It’s unfortunate that the “C” word has become nearly as infamous as “trans fat” among athletes. Carb-phobia is one of the chief concerns that I tackle most often when I meet with new clients. My elite and competitive MMA athletes are particularly carb conscious since they must struggle with keeping close to their desired weight class. The truth is, smart carb planning is key to pushing athletic performance and warding off fatigue during a workout. Here are some of the most common carbohydrate-related questions my clients ask.
How many carbs should I eat each day to maintain my weight and improve performance?

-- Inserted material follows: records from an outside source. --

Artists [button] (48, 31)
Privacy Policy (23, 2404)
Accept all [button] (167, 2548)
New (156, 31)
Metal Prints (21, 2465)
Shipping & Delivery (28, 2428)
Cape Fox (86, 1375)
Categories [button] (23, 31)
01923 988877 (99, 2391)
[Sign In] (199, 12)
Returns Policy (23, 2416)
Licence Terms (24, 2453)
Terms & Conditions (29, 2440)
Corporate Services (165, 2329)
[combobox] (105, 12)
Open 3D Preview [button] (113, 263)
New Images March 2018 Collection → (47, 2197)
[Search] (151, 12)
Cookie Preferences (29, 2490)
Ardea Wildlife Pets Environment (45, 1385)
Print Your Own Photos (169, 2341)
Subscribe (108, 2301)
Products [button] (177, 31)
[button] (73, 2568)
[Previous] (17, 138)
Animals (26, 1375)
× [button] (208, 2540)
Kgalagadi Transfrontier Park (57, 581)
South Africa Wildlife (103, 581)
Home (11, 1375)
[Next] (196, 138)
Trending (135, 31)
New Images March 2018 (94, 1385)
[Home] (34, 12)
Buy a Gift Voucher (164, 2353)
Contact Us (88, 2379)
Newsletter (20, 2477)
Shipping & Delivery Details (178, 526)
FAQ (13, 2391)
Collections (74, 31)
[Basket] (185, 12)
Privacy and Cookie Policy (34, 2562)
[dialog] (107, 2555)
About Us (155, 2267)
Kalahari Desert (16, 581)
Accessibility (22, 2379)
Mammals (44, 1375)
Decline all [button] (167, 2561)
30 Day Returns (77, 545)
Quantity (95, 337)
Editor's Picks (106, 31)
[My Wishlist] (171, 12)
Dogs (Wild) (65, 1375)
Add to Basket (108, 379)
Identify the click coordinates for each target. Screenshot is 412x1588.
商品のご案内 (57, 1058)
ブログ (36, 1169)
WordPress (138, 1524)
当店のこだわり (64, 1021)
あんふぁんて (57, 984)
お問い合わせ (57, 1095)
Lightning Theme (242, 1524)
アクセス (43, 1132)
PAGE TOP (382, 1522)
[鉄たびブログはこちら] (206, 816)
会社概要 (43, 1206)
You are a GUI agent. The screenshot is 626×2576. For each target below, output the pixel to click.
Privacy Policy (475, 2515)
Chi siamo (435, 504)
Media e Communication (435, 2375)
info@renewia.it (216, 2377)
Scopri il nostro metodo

While nutrient recommendations are often given in percentages, it’s far more accurate to determine nutrient needs based on body weight. Endurance athletes require a range from 3 to 5 grams of carbs per pound of body weight while a more casual fitness exerciser requires 2 to 3 grams of carbs per pound of body weight.
Do my muscles use carbohydrates or fat for fuel?
You may be surprised to find out that muscles can use both of these nutrients under different circumstances. Exercise duration and intensity are the key factors that determine which source is preferable. Fat is the predominant fuel source at rest and low-intensity exercise. Carbohydrates are burned during BOTH high-intensity, short-duration anaerobic exercise and high-intensity aerobic exercise. So whether you’re planning on a long run or shorter bouts of explosive lifting, carbs will energize your performance.
Will a high carbohydrate diet make me gain weight?
When it comes to weight gain, it’s really a matter of looking at overall calorie intake over a weekly period. Excessive calories lead to weight gain. Carbs, in fact, offer the same number of calories per gram as protein (4 calories/ gram). While protein is a particularly filling nutrient, carb-rich high-fiber foods like oats, whole-grain breads, and beans are also very filling because they are digested slowly and offer a nice and steady release of blood sugar. Planning for carbs to play a significant role in the diet will give any serious athlete an advantage. Weight gain can be avoided so long as an athlete maintains a balance between calorie intake and energy expenditure.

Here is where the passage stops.